**Supplied data**
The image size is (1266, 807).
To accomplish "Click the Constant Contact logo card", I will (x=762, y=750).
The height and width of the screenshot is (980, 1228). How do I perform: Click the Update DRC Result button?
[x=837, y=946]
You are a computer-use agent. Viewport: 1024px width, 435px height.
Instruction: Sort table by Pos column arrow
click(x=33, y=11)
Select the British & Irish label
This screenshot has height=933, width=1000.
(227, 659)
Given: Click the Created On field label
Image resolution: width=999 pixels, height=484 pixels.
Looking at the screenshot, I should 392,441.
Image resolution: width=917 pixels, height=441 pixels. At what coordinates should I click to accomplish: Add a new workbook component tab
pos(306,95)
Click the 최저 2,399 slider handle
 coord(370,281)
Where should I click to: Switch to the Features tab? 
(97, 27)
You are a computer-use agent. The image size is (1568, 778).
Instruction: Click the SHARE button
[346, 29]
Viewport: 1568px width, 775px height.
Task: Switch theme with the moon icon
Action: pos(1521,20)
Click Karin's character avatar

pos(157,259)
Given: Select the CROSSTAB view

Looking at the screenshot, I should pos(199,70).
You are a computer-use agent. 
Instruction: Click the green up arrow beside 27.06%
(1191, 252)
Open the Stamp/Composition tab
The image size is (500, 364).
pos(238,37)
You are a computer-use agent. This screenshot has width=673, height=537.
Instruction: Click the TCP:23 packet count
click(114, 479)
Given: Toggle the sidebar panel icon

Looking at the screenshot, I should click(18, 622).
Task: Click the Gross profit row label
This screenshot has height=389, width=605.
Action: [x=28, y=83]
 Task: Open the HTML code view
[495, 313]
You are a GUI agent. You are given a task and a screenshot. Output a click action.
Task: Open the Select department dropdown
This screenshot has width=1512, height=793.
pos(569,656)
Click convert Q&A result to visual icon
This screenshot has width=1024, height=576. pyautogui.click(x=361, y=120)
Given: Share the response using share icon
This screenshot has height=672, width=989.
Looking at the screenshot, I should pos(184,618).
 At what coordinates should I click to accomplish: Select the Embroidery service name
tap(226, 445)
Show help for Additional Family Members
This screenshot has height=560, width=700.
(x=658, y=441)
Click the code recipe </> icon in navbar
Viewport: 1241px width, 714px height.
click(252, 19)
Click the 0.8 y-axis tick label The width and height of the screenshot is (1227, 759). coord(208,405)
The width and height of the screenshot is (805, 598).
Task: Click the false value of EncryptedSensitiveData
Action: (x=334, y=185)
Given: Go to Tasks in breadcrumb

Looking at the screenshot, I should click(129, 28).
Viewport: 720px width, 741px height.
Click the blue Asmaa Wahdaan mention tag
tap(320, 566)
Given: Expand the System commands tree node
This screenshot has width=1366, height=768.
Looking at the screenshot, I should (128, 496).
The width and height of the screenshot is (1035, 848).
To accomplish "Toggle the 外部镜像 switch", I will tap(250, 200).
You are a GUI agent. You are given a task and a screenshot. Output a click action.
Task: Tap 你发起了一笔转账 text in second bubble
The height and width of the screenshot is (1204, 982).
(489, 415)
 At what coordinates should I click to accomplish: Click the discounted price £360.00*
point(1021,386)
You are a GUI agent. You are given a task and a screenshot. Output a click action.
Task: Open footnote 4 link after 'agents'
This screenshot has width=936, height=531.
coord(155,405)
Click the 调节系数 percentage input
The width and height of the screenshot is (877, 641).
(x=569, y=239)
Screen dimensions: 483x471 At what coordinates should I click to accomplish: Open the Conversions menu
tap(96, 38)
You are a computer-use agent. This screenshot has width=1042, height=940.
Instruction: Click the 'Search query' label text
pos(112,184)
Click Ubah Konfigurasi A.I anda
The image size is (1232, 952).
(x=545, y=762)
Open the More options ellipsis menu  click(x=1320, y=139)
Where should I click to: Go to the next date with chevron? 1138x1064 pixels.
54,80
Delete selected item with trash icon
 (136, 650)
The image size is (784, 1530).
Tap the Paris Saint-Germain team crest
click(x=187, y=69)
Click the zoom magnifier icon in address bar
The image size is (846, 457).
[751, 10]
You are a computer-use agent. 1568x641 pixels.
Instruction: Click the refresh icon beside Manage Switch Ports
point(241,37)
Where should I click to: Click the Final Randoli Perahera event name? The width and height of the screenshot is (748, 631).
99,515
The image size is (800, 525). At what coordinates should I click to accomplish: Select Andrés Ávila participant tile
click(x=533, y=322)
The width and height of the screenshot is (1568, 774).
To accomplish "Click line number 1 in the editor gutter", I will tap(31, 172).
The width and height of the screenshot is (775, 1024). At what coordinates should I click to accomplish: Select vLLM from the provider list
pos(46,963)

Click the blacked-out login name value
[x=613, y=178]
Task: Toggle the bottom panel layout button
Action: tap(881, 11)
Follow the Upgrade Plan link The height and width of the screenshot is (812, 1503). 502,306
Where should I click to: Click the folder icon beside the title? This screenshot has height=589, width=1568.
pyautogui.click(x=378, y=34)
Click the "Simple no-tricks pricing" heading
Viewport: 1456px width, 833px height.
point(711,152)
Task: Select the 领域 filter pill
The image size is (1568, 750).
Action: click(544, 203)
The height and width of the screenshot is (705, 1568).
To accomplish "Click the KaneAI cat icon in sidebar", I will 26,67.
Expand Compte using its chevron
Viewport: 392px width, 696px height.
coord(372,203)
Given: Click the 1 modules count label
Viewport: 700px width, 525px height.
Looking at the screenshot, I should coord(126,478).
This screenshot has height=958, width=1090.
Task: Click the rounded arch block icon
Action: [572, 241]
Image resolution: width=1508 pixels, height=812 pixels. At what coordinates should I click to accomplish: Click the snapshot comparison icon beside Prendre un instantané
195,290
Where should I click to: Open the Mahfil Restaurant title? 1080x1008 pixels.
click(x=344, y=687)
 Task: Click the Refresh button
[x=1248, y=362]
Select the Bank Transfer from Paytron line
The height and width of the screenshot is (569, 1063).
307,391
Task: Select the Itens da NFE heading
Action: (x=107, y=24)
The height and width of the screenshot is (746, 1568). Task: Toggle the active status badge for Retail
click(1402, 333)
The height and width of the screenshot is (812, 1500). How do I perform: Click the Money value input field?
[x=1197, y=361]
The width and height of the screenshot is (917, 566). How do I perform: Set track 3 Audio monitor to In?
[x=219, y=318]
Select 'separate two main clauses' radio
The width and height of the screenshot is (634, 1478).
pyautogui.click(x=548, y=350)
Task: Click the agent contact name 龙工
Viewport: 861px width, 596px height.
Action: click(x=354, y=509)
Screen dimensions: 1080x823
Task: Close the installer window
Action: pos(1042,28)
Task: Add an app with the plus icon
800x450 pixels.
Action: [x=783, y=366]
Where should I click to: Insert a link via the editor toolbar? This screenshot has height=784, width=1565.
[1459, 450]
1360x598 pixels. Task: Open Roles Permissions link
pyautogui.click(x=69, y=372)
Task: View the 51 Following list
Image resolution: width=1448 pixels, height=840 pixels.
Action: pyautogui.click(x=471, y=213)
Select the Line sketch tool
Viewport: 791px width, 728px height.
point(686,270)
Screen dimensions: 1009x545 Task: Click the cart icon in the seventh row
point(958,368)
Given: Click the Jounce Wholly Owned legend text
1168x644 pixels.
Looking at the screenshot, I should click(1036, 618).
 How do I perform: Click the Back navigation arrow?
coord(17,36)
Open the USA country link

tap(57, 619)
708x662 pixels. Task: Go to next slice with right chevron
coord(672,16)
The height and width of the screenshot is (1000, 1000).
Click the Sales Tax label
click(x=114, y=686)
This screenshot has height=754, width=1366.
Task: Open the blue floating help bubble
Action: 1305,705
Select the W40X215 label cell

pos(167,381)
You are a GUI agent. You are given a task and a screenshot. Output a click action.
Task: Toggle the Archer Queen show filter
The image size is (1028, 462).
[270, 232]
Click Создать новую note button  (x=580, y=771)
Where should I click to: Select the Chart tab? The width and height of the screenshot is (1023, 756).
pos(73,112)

**About this exercise**
Each line above that includes "using" counts once; state the total and nothing more.

**Solution for this exercise**
2